This notebook loads and/or generates vegetation related products (NDVI, FC, TC, WofS) for a specific area
and exports them as jpegs for further analysis/viewing in ArcGIS

In [13]:
%matplotlib inline
import sys
import warnings
import matplotlib.pyplot as plt
import calendar
import os
import numpy as np
import xarray as xr

import dask
from dask.utils import parse_bytes

import datacube
from datacube.storage import masking
from datacube.helpers import write_geotiff
from datacube.utils.rio import configure_s3_access
from datacube.utils.dask import start_local_dask

# Load custom DEA notebook functions
sys.path.append('../dea-notebooks/Scripts')
import dea_datahandling
import dea_plotting
import DEADataHandling
from dea_bandindices import calculate_indices

Set up a dask cluster

This will help keep our memory use down and conduct the analysis in parallel. If you'd like to view the dask dashboard, click on the hyperlink that prints below the cell.

The parameters for generating the local dask cluster are automatically generated, but if you wish to alter them use the documentation here - https://distributed.dask.org/en/stable/local-cluster.html. Put simply, the code below identifies how many cpus and how much RAM the computer has and generates a local cluster using those variables.

In [14]:
# configure dashboard link to go over proxy
dask.config.set({"distributed.dashboard.link":
                 os.environ.get('JUPYTERHUB_SERVICE_PREFIX', '/')+"proxy/{port}/status"})

# Figure out how much memory/cpu we really have (those are set by jupyterhub)
mem_limit = int(os.environ.get('MEM_LIMIT', '0'))
cpu_limit = float(os.environ.get('CPU_LIMIT', '0'))
cpu_limit = int(cpu_limit) if cpu_limit > 0 else 4
mem_limit = mem_limit if mem_limit > 0 else parse_bytes('8Gb')

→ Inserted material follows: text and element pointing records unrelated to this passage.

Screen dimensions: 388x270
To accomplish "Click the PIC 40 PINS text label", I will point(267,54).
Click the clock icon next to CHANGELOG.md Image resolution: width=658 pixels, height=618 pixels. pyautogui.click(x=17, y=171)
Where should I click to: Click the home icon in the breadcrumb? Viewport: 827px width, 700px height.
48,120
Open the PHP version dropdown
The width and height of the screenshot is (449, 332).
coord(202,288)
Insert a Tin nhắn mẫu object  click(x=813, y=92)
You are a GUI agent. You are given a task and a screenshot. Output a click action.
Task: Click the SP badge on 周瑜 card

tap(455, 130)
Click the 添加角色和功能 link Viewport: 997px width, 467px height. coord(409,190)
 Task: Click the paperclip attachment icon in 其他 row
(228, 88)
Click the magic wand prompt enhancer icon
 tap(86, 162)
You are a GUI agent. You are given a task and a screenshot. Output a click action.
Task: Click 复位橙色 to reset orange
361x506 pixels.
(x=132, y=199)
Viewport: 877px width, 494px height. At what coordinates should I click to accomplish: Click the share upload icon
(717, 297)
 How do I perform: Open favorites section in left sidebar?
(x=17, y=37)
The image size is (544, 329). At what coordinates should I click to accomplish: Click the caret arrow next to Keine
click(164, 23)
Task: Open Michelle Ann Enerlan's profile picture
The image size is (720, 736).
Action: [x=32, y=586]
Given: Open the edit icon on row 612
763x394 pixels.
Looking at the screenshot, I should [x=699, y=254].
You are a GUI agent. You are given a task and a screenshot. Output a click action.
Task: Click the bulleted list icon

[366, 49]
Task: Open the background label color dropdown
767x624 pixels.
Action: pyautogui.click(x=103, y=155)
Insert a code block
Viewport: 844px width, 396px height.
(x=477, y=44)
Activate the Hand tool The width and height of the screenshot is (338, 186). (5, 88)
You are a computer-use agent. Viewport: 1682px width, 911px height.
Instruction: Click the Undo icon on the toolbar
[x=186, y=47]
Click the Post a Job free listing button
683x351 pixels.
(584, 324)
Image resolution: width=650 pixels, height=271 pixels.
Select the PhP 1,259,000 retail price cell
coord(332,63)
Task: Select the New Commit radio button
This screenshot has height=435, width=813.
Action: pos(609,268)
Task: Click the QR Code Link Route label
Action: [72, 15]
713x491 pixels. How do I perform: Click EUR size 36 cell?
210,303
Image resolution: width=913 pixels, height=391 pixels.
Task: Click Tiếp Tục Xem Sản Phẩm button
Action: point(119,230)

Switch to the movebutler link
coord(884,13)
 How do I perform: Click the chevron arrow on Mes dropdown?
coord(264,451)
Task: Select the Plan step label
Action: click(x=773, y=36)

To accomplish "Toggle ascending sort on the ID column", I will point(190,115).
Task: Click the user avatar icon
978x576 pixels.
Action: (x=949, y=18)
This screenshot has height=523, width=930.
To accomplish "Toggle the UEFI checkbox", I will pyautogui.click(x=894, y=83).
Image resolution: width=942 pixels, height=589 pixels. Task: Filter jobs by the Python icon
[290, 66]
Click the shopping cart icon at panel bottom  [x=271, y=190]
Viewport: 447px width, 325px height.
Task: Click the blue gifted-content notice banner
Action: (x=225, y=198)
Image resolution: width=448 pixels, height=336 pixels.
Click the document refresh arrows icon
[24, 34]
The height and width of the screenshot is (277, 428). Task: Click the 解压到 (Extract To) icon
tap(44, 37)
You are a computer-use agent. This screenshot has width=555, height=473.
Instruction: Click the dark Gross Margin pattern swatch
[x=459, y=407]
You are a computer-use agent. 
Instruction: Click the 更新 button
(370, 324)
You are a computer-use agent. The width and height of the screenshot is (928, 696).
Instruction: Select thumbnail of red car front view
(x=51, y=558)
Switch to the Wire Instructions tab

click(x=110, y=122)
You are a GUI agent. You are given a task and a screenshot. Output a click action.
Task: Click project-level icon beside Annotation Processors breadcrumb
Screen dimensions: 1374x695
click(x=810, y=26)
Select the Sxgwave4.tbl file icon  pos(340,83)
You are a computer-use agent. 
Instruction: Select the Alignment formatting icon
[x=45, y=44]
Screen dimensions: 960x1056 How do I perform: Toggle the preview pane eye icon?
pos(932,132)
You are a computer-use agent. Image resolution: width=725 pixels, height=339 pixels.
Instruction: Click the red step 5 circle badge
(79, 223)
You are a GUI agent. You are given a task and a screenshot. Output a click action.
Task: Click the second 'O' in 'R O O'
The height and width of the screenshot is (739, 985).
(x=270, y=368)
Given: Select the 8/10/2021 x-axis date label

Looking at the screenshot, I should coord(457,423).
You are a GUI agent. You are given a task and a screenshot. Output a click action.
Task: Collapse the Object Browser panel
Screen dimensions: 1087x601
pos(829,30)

# leave 3Gb for notebook itself
mem_limit -= parse_bytes('3Gb')

# close previous client if any, so we can re-run this cell without issues
client = locals().get('client', None)
if client is not None:
    client.close()
    del client

# start up a local cluster
client = start_local_dask(n_workers=1,
                          threads_per_worker=cpu_limit,
                          memory_limit=mem_limit)

# show the dask cluster settings
display(client)

0,1
Client  Scheduler: tcp://127.0.0.1:38159  Dashboard: /proxy/8787/status,Cluster  Workers: 1  Cores: 4  Memory: 5.00 GB


Initialise the data cube. 'app' argument is used to identify this app. It does not influence the analysis.
Note Fractional Cover is not in the DEA Collection 3 yet so will for the time being be loaded using from
Collection 2 using old functions.

In [15]:
dc_landsat2 = datacube.Datacube(app='VegAnalysis-WD')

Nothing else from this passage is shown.